Hydrochemical and hydrodynamic study to explore the origin of water in a volcanic aquifer

Abstract

Abstract The current research aimed to determine the origin of ions and the type of flow system in groundwater flowing out through two types of atmospheric and hydrothermal springs by hydrochemical and hydrodynamic approaches in a volcanic aquifer. Findings revealed that the major ion types in atmospheric waters are calcic and magnesium bicarbonate, whereas hydrothermal springs predominantly indicated chloride–sodic composition, showing an evolving pattern resulting from hydrothermal and atmospheric waters mixing. Investigating the ionic ratios and the saturation index to determine the origin of ions suggests that the presence of ions in the waters can be attributed to the weathering of silicates and plagioclase-bearing minerals in the volcanic units, and in some cases, ionic exchange also plays a role.
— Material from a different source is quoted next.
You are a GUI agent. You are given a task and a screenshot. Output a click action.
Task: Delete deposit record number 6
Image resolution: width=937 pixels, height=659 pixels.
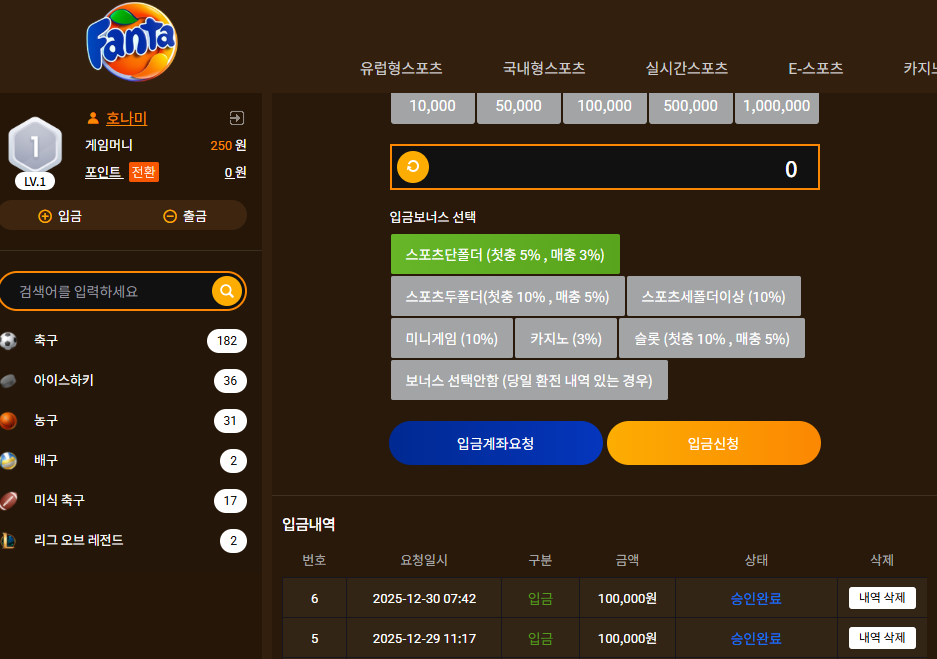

The recession curve analysis revealed a predominant conduit flow with α = 0.144 in the system feeding the representative hydrothermal spring. Two micro-regimes with α1 = 0 = 0.46 and α2 = 2.68 were detected on the hydrograph of the atmospheric representative spring, indicating the development of systems with two types of flow regimes. Estimating the Qmax/Qmin ratio for selected hydrothermal and atmospheric springs as 2.3 and 36.8, respectively, and calculating the electrical conductivity coefficient as 11% and 18% respectively, confirmed the recession curve analysis result.